■ **EXTRACT**
* start *
The determination between Python- and subprocess-modes is always done in the
safest possible way. If anything goes wrong, it will favor Python-mode.
The determination between the two modes is done well ahead of any execution.
You do not need to worry about partially executed commands - that is
impossible.

.. note:: If you would like to explicitly run a subprocess command, you can always
          use the formal xonsh subprocess syntax that we will see in the following
          sections. For example: ``![ls -l]``.

Quoting
=======

Single or double quotes can be used to remove the special meaning
of certain characters or words to xonsh. If a subprocess command
contains characters that collide with xonsh syntax then quotes
must be used to force xonsh to not interpret them.

.. code-block:: xonshcon

    >>> echo ${
    ...
    SyntaxError: <xonsh-code>:1:5: ('code: {',)
    echo ${
         ^
    >>> echo '${'
    ${

.. warning:: There is no notion of an escaping character in xonsh like the
             backslash (\\) in bash.
* end *
A data block:
* start *
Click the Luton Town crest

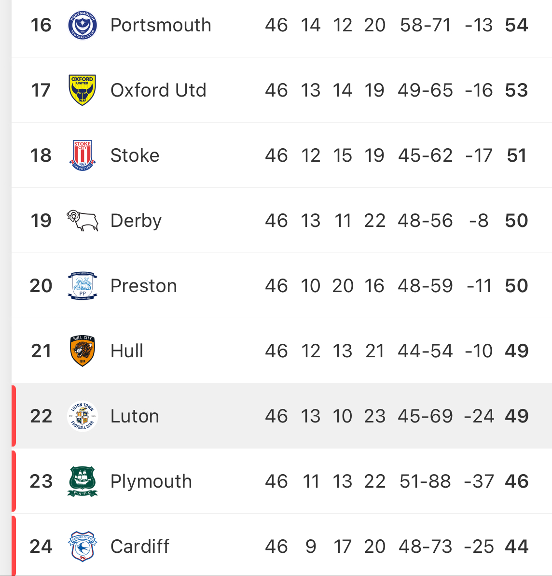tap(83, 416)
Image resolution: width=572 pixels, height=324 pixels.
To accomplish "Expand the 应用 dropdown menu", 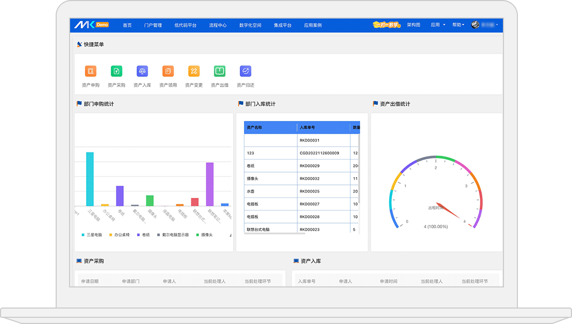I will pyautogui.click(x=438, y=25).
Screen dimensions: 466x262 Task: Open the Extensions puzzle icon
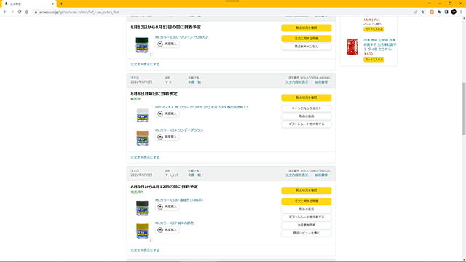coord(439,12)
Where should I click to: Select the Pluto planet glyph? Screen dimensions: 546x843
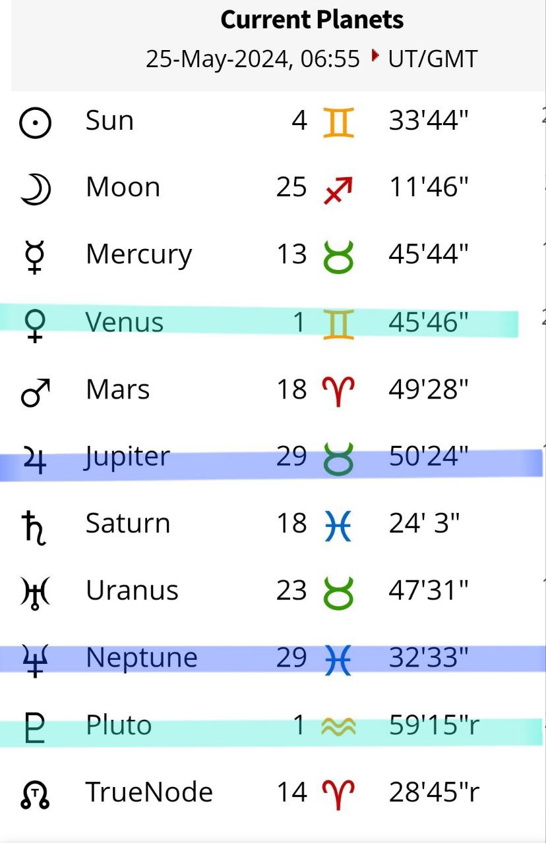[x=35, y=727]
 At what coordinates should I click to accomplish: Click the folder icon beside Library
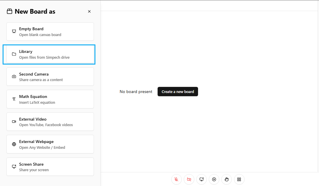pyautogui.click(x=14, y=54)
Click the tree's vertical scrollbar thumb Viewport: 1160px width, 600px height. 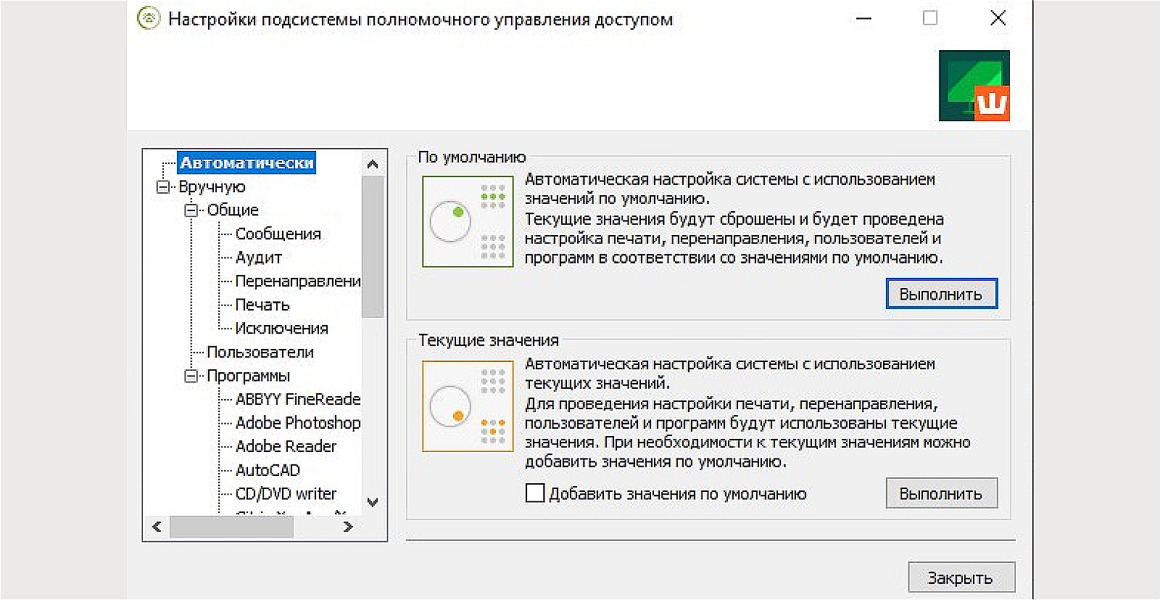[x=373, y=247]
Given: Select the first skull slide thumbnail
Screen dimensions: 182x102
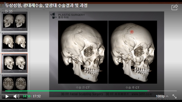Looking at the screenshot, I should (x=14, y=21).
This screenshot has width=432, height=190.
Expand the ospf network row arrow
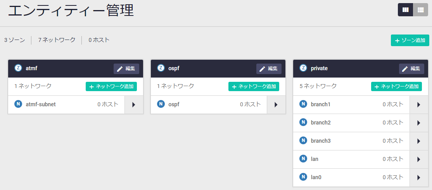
* end *
■ **DIRECTIONS FOR THIS TASK**
Can you transcribe the xonsh documentation excerpt word for word from "The determination between the" to "impossible."?

■ **REPLY TO THE EXERCISE**
The determination between the two modes is done well ahead of any execution.
You do not need to worry about partially executed commands - that is
impossible.